C'est artistiquement un manuscrit d'exception, qui est reconnu par l'Unesco.
Éric BerriahiDirecteur de la bibliothèque patrimoniale et des archives municipales
Charlemagne l’a ensuite offert à son gendre Angilbert, alors comte de Saint-Riquier. Un ouvrage politique et familial avec l'objectif d'asseoir l’autorité du roi sur son vassal. Le manuscrit, aux côtés de huit autres, est inscrit au registre international "Mémoire du monde" depuis 2023. Il compte aujourd'hui parmi les œuvres majeures de la culture médiévale.
Rendre les ouvrages accessibles à tous
Grâce au vaste chantier de numérisation mené par la bibliothèque, de nombreux ouvrages peuvent désormais être consultés sur une plateforme. Mise en place il y a environ un an, elle donne accès à 30 000 documents en ligne.
Le processus de numérisation se passe dans un laboratoire grâce à trois scanners ultra-spécialisés qui permettent de digitaliser en haute résolution n’importe quel support. Les livres fragiles sont installés avec de multiples précautions sur un scanner qui s'adapte au livre. Anne-Lyse Benzo di Verdura, responsable de l'atelier de numérisation, ajoute : "Il nous permet d'ajuster la pliure pour ne pas mettre le livre à plat. Si on met le livre à plat, cela risque de craquer la reliure".

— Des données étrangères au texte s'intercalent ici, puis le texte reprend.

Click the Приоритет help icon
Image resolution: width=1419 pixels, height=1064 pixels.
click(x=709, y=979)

Une vitre peut aussi être ajoutée au-dessus des documents qui gondolent avec une simple pression, afin d'éviter que des ombres se forment lors de la numérisation.
Le grand projet des archivistes pour les années à venir, c’est la numérisation de la presse régionale, avec le concours de la Bibliothèque Nationale de France. Un travail minutieux, de fourmi.

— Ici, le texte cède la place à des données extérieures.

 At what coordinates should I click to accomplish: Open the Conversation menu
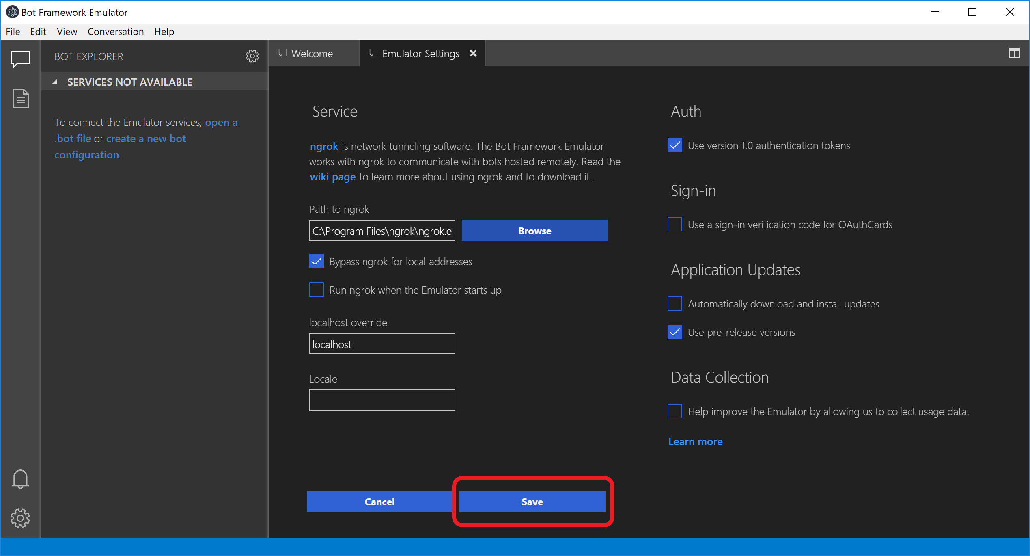coord(116,31)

L'archiviste François Deguerville est, par exemple, chargé de faire l'inventaire de l’état de conservation des 35 volumes du Courrier Picard depuis sa création en 1944 et ce, jusqu'en 1955. Il traque et répertorie tous les défauts qui nécessitent une restauration.
Tous les détails sont notés consciencieusement dans un tableur. "Il y a parfois des taches d'encre dans le texte, c'est une surimpression, donc ça, il faut le préciser, car il peut y avoir de la perte de texte. D'autres taches se font aussi avec l'humidité et il a aussi parfois des déchirures", énumère-t-il.
Prochaine étape pour les archives municipales et la bibliothèque patrimoniale d’Abbeville, la signature d’une convention avec France Archives. Le but, rendre les collections abbevilloises visibles dans toute l’Europe.